Title: Data worth and prediction uncertainty for pesticide transport and fate models in Nebraska and Maryland, United States

Author
item NOLAN, BERNARD - Us Geological Survey (USGS)
item Malone, Robert - Rob
item BARBASH, JACK - Us Geological Survey (USGS)
item Ma, Liwang
item Shaner, Dale

Submitted to: Pest Management Science
Publication Type: Peer Reviewed Journal
Publication Acceptance Date: 7/30/2014
Publication Date: 9/11/2014
Citation: Nolan, B.T., Malone, R.W., Barbash, J., Ma, L., Shaner, D.L. 2015. Data worth and prediction uncertainty for pesticide transport and fate models in Nebraska and Maryland, United States. Pest Management Science. 71:972-985.

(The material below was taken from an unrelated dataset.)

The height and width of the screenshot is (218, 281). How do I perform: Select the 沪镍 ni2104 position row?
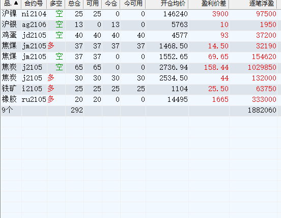tap(139, 14)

Interpretive Summary: Few studies have quantified the transport of both pesticides and metabolites in multiple agricultural settings of the United States. We used the Root Zone Water Quality Model (RZWQM) to predict the transport of the pesticide metolachlor and its metabolites, metolachlor ethane sulfonic acid (ESA) and metolachlor oxanilic acid (OXA), at field sites in Nebraska (NE) and Maryland (MD). Comparing model performance with measured field data showed generally satisfactory results for the NE site. Our results showed significant loss of metolachlor at NE by surface runoff, which could impact stream ecology. We were able to reliably estimate soil input variables for RZWQM such as bulk density. But other variables were less reliably estimated such as those affecting 1) metolachlor degradation and sorption to soil and 2) water flow through root and worm channels (macropores). However, our results show that the macropore and pesticide input variables were more important for the RZWQM predictions of metolachlor and ESA concentrations in subsurface soil. This disparity suggests that modeling could benefit from direct measurement of pesticide and macropore properties. This research will help model developers, model users, and agricultural scientists more clearly understand transport of pesticides and their metabolites in soil, and for science agencies such as USGS to determine data needs to more effectively use models to estimate agricultural impacts on water resources.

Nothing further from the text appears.